ESTEBAN ORDÓÑEZ/ HOPPES Nº9
Las investigaciones revelan que las bandas juveniles no son el conato de delincuencia organizada que se proyecta en la sociedad
Se entienden. Si se enfrascan en una reyerta, si se buscan el respeto, se entienden. Luego unos hablarán de pelea, otros de pito; lo mismo es. Habrá felicitaciones o quizá pensamientos de venganza, choques de manos que más parecen un juego secreto de trileros. Pero a ambas partes, los jóvenes sentirán cómo el amarillo chillón, los pañuelos de la frente, las botas de punta reforzada o las bombers les echan raíces en la sangre. “La jerga es distinta, pero la semántica es la misma: la cultura del respeto. La vida del grupo es una constante búsqueda de prestigio mediante la comparación con otras pandillas”, afirma Bárbara Scandroglio, catedrática de Psicología Social de la Universidad Autónoma de Madrid.
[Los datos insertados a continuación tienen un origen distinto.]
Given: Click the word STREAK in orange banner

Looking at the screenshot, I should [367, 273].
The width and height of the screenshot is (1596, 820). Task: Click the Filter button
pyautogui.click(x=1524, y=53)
Sin embargo, esta escena es parte del mito, de la asunción por parte del grupo de la imagen violenta proyectada desde los canales de comunicación social. La violencia, como apunta el profesor de la Universidad de Lleida y Doctor en Antropología Social, Carles Feixa, “es un instrumento de cohesión, pero no un aspecto central de la vida del grupo”.